Buenaventura IEEE Engineering in Medicine and Biology

(UPDATED) Figuring Out How Life First Took Off Is (like) Rocket Science

Wednesday, Jan 30, 2019 at 7 PM
CLU Gilbert Sports and Fitness Center, 130 Overton Court, rooms 253/254 (second floor)

Life was driven into being on our planet to resolve the disequilibria between the fuels hydrogen and methane emanating from submarine alkaline springs, as against the carbon dioxide and nitric oxide dissolved in the acidulous ocean from the atmosphere. The two fluids were kept at bay by the precipitation of iron minerals at the spring. It was in the mineral barriers that this free energy was first converted via a protometabolism to organic molecules via a layered mineral, green rust, that acted as the simple organization ‘seed for all life’ (Russell, 2018).Thus, we may conclude that life hydrogenated, and still hydrogenates, carbon dioxide. Therefore, we may expect life to emerge on any wet and rocky world that has a partly carbon dioxide-rich ocean.
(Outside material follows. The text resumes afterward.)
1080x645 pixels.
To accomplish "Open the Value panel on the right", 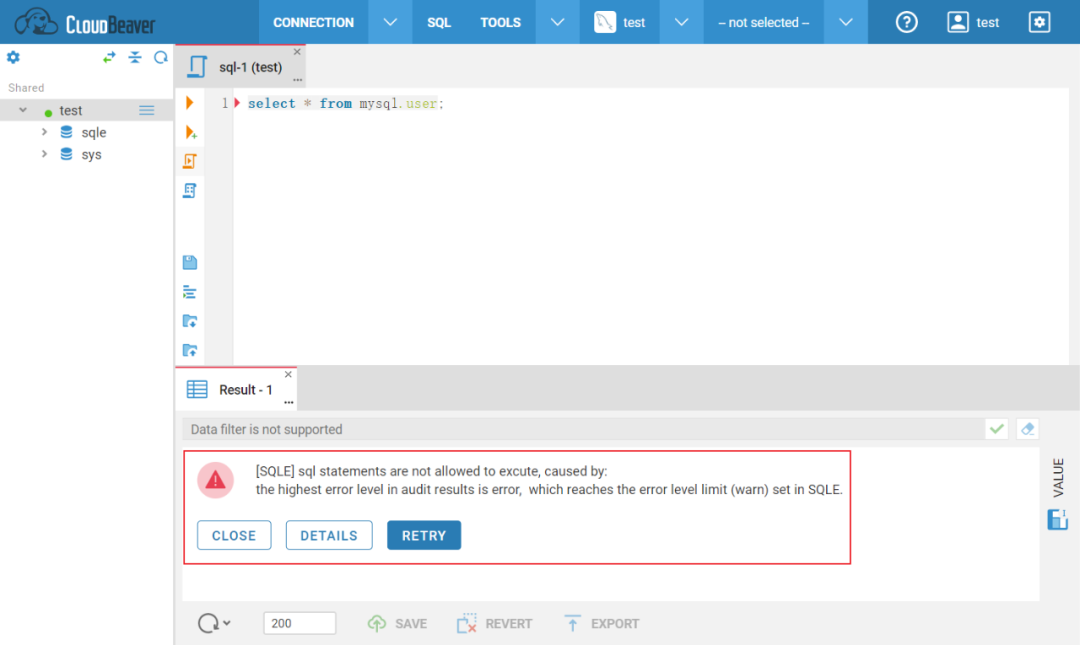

A pedagogical comparison of emergence-of-life research and rocket science is made in order to inform how environmental disequilibria at the ocean/crust interface on the early Earth forced life’s emergence as an inescapable mechanism for their dissipation. Likely fuels and oxidants to drive life into being were alkaline hydrothermal solutions bearing H2 + CH4 juxtaposed with nitric + carbonic acids carbureted along the outside of a spontaneously precipitated semipermeable metal hydroxide/ sulfide mound. As a comparison, H2 + CH4 can also be used as fuels for rockets, with nitric acid as an oxidant, carefully distributed through the mixing head to the combustion chamber. Whereas a full burn is the goal of the rocket engineer, the first living entities were best served by incomplete reactions and thereby the production of metastable intermediates that could further interact to beat the first metabolic pathway to life. In this analogy the hydrothermal mound is broadly comparable to the rocket while individual engines (cf, ramjets) comprise the variable valence and conformationally flexible mineral, green rust (~[Fe2+4Fe3+2(OH12] 2+[CO3.3H2O]2-), precursor to the first living cells.

Reference
Russell M. 2018. Green Rust: The Simple Organizing ‘Seed’of All Life?. Life, 8(3), 35

https://www.nature.com/news/2009/090520/pdf/459316a.pdf

http://www.mdpi.com/2075-1729/8/3/35/pdf

Dr. Michael Russell

Dr. Michael Russell is a Principal Scientist at the Jet Propulsion Laboratory, California Institute of Technology where he is testing his theory on the emergence of life. His life has come full circle from his first job as a works chemist in East London, England, testing the activity of nickel catalysts for organic synthesis; attending the University of London to studying geology, chemistry and physics; taking a post at the Solomon Islands Geological Survey to search for submarine hot springs, assess volcanic hazard and explore for mineral deposits and continuing the latter activity in Canada before returning to the University of Durham in the UK to undertake research on the newly discovered giant mineral deposits in Ireland—research that led to his theorizing into the emergence of life at submarine springs. He became the Dixon Research Professor at the University of Glasgow in 1990 and moved to JPL in 2006.